After submitting comparable bankruptcy documents in Europe earlier this month, Meyer Burger has filed for Chapter 11 chapter safety in the USA. The corporate estimates its belongings between $100 million and $500 million, and its liabilities between $500 million and $1 billion.
Meyer Burger lists its largest creditor with unsecured claims as U.S. Customs and Border Safety, with $5.1 million in unpaid import duties.
The Swiss firm operated a photo voltaic panel meeting plant in Phoenix however laid off the entire workforce in late May. Meyer Burger additionally held a cell manufacturing facility and R&D workplace in Germany, however these websites have additionally closed.
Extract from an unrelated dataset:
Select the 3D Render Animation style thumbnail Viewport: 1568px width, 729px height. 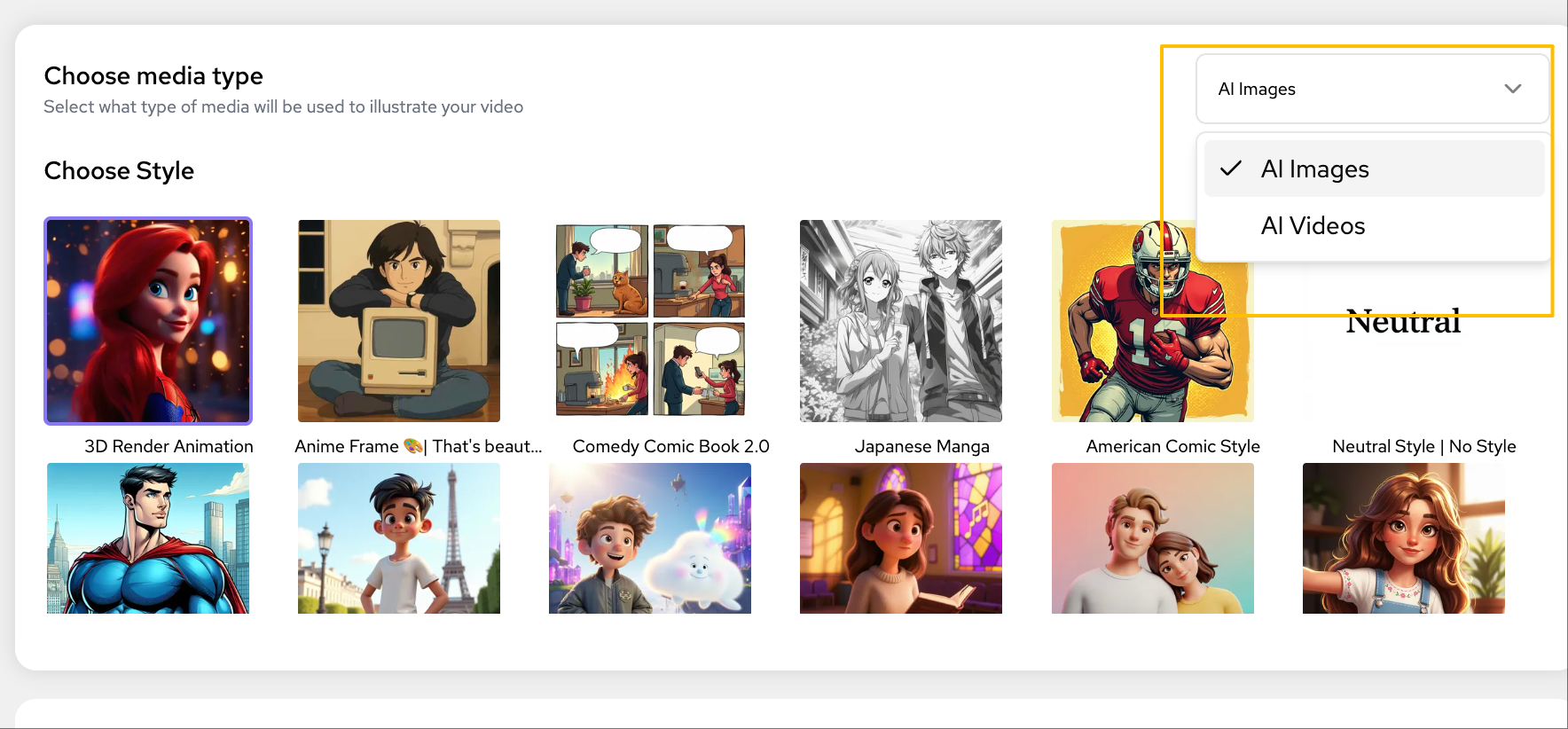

Meyer Burger began within the photo voltaic trade as a producing tools developer for heterojunction technology (HJT) photo voltaic panels. Its “SmartWire” designs had been licensed by different manufacturing names, together with REC. In 2020, the corporate ventured into direct photo voltaic cell and panel manufacturing and gross sales, first opening manufacturing amenities in Germany earlier than trying on the U.S. market. Meyer Burger’s 1.5-GW photo voltaic panel manufacturing unit in Goodyear, Arizona, opened in 2024 and was the one HJT producer in the USA.
What helped get Meyer Burger’s U.S. manufacturing unit off the bottom was a 5-GW supply agreement with large-scale developer D. E. Shaw Renewable Investments (DESRI). DESRI terminated its provide settlement in November 2024, and Meyer Burger was in a monetary scramble ever since.